「福島第一原発事故 7つの謎」から

NHKスペシャルメルトダウン」取材班による調査報道である。

この本で感じるの原発の課題は以下の点。

(1)全電源喪失を想定していなかった

・電動弁や空気弁は電源を必要とするが、電源が失われたときにこれらを操作する術がなくなってしまった。マニュアルもなかったし、外部のバックアップ電源もなかった。

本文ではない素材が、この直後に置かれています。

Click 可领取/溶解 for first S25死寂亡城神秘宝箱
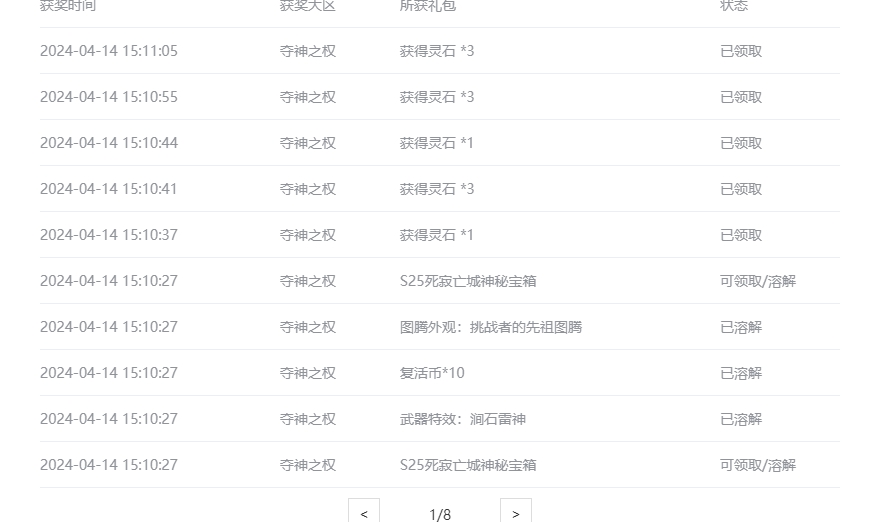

・ポンプが動かなければ外部からの注水に頼るしかないが、配管ルートが確保されていなかった。このため消防車による注水はバイバスや停止中の低圧復水ポンプの軸封から復水器にリークしていた

・1号機や3号機の原子炉の圧力を低減するためのベントも、途中に電動弁や空気弁があってルーティングに困難を極め、決死隊が手で開けたり、空気ボンベをつないだりして対応しなければならなかった

-対策として補助電源装置を高所に配置するなどしているが、これは津波対策であり、テロで電源が狙われた場合の対策になっていない。全電源喪失でも安全に停止し、冷温を維持できる仕組みが必要だろう。

 

(2)原子力発電所は安全であると喧伝してしまったため自縄自縛になってしまった。

・緊急時の訓練を定期的に行っていなかった

そのためIC(Reactor Core Isolation Cooling Condenser、非常用復水器)が動いているかどうかを評価できなかった。ICを動作させると水蒸気が外部に噴出し、周辺住民に不安を与えるので、やっていなかったようである。このため所員はIC動作を確認できなかった

・全電源喪失時の対応マニュアルがなかった

そういうものを作ると安全性が疑われるということを懸念したのではないか

 

(3)試験方法の見直し

・5号機は運転はしていなかったが、試験中であり危険な状態だった

各種試験ではインターロックを解除したり、通常の運転とは異なる操作をしていることが多い。東電では火力発電所で試験中に不適切な運転をして、運転員が死亡し、ボイラを全損するという事故がかってあった。原発でも各種試験は必要であるが、試験中に全電源喪失のような過酷事故が起こった場合、安全に安定状態に戻すことが必要となる。通常、試運転や試験中に地震津波、テロが発生することなど想定していないが、これからはそうした対応が必要となろう。

 

(4)緊急措置の成否の確認

電源喪失メルトダウンなどの事象が起こった後、いろいろな対応をしたが、1号機のICが動作したかなど、計測データがないためうまくいったのかどうか確認できていない項目が多い。確認したくても放射線量が高く、人間が確認にいけない状況である。

(5)緊急時の指揮命令系統

東電の事故対策に疑念を抱いたの菅首相(当時)は、原子力には素人の海江田経産相(当時)を東電本店に常駐さ時期に当たらせた。海江田が指示した自衛隊ヘリによる海水投下、機動隊や自衛隊による放水は全く効果がなく、電源復旧を遅らせ、この間に大量の放射性物質を飛散させてしまった。一方、4号機の燃料プールや2号機の格納容器が爆発すれば、半径170キロメートル圏内の3500万人がチェルノブイリ級の被爆をすることになり速やかに非難する必要に迫られる。これは東電の手に余る対応となる。どこまでが電力会社の所掌で、どこからが国が乗り出す事象にすべきかは事前にシミュレーションしておくことが必要だろう。

こうした状況で、原発再稼動を認めるののは妥当なのだろうか。

 

原発再稼動の審査が行われているが、こうした点が考慮されているのか、はなはだ心もとない。